The Cornell Review reported two weeks ago on the Students for Justice in Palestine’s display of 50 signs on the Arts Quad communicating the usual anti-Israel talking points. Last week the Cornell Daily Sun reported that on the last day of the display’s run–Friday, Oct. 31–a number of the displays had been tampered with, vandalized, and some destroyed.
According to the Sun article, there were actually two instances of tampering, the first of which resulted from a misunderstanding over whether the display was permissible. SJP had university sanctioning to keep the posters up on the quad from Wednesday morning through Friday evening, so the display was allowed. However, it still unknown who returned Thursday night and/or Friday early morning to dislodge and disperse most of the display.
The Sun’s investigative work was thorough, and I thank them for impartially gathering and reporting the facts, along with opinionated quotes from both pro-Palestinian and pro-Israeli students. But the praise ends here.
On Nov. 10, the Sun ran its staff editorial, entitled “Restricting and Preserving Free on Speech on Campus,” about this situation. In it, the editors strongly and rightfully condemn the display’s vandals: “We at The Sun condemn the destruction of the display, and urge respect for ideas within the University community that are unpopular and contentious.” (Note: Emphasis is mine. See below.)
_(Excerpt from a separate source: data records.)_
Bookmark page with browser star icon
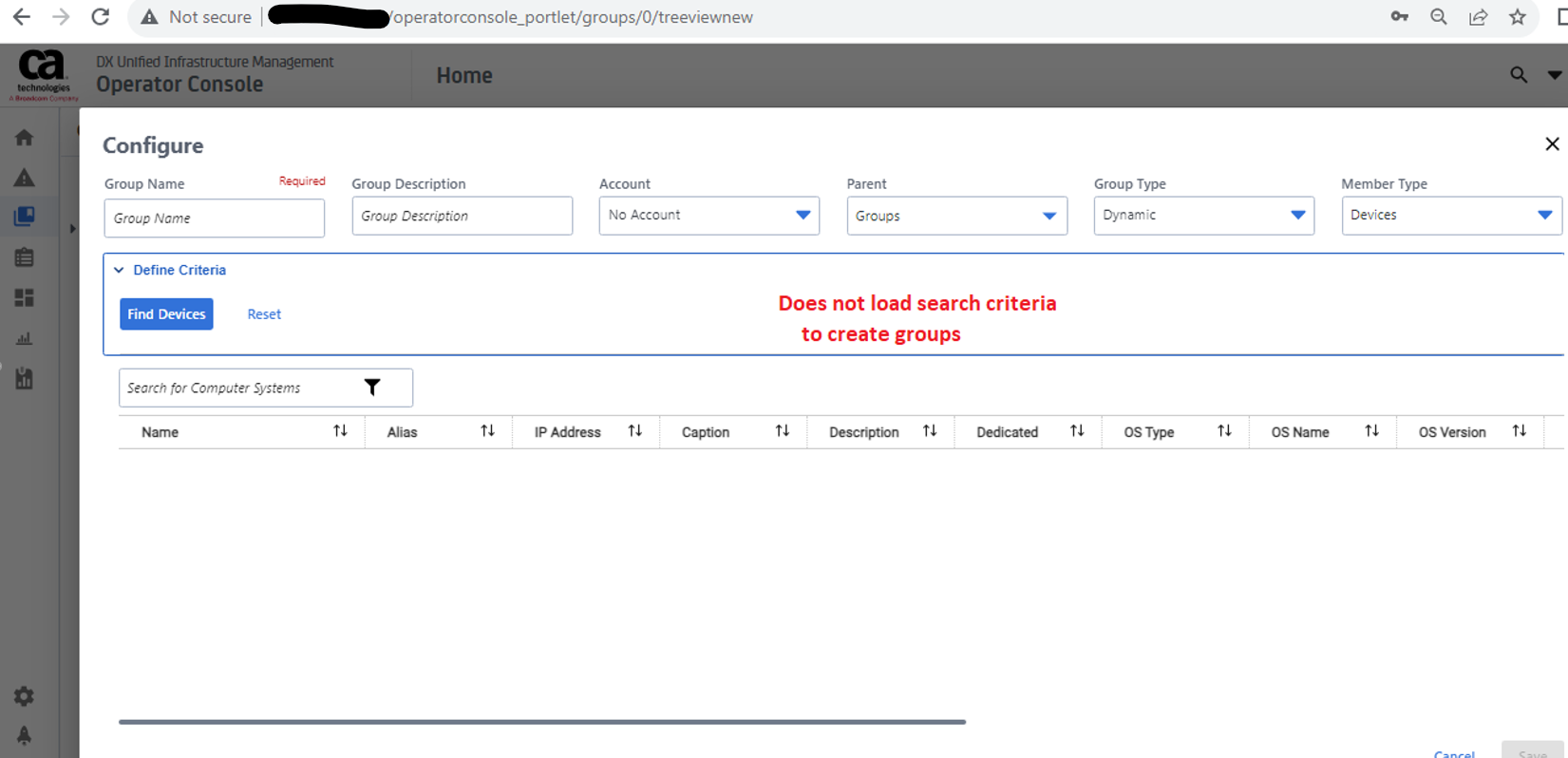1568x758 pixels. pyautogui.click(x=1518, y=17)
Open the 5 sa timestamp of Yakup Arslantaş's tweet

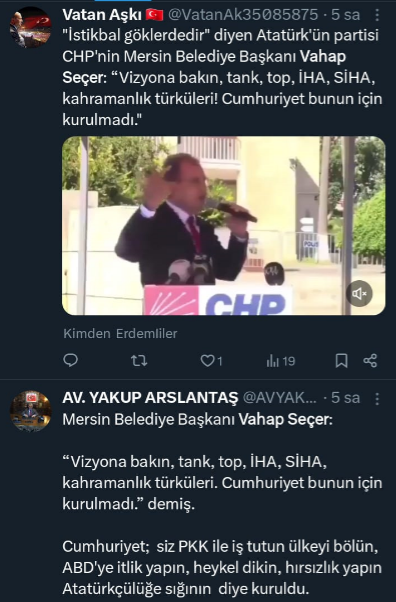coord(346,398)
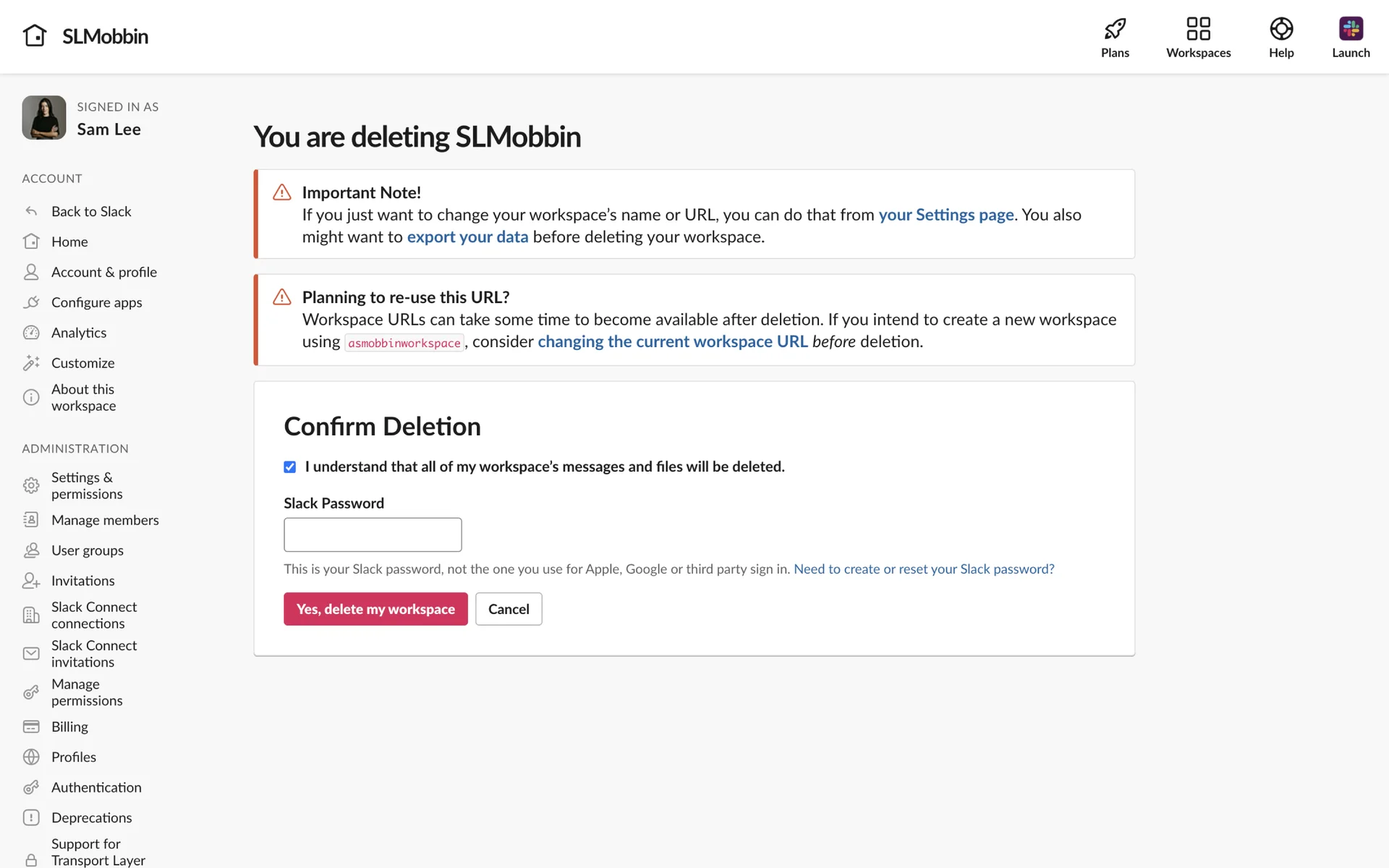Viewport: 1389px width, 868px height.
Task: Focus the Slack Password input field
Action: click(x=373, y=535)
Once again, good move on the part of the Sun. However, do readers recall the deafening silence of the Sun when it failed to defend one of its own, conservative columnist Julius Kairey, when he was subjected to a smear campaign in the form of anonymously distributed flyers on campus earlier this semester? The Sun produced a staff editorial that made a paltry, oblique reference to the situation and failed to use the word “condemn.” Anyone who had not read a Review article about the entire situation would have no idea why the Sun ran that pithy editorial.
Clearly, the Sun is exclusively interested in defending the free speech rights of select groups and individuals on campus, and only when it knows the general readership will join with its stance. Standing up for everyone—including those you personally disagree with but have a moral duty to defend—is simply too much for the Sun editors to risk or to swallow.
As with the Daily Sun, I am also no fan of SJP at Cornell or anywhere else.
The organization’s members purport to stand for the Palestinian people, but all they really do is hold sparsely-attended rallies that amount to little more than Two Minutes of Hate aimed at Israel and Jews. At these rallies, they often defend Hamas, a terrorist organization whose sole purpose is to eradicate Israel and the Jewish people. They vainly try to draw similarities between bona fide strife faced by those living within Palestinian territories with their own so-called tortured existences here on the Hill. One day last year they took over the Student Assembly in an act of political theater so bizarre and pointless it was like something out of a Samuel Beckett play.
Worse, at New York University earlier this year, SJP students slipped fake “eviction notices” to Jewish students living in dorm rooms. In August, Temple University SJP-ers assaulted a pro-Israel Jewish student.
Despite all of this, I subscribe to the wisdom of Voltaire: “I may not agree with what you have to say, but I’ll defend to the death your right to say it.” (Caveat: except when you go from speech to assaulting people, in which case you should be criminally prosecuted.)
The students who vandalized the SJP display, if caught, deserve swift and exacting punishment. Free speech is one of the fundamental cornerstones of American free society, and no matter who is the perpetrator and who is the victim, justice should be blind and justice should be dealt.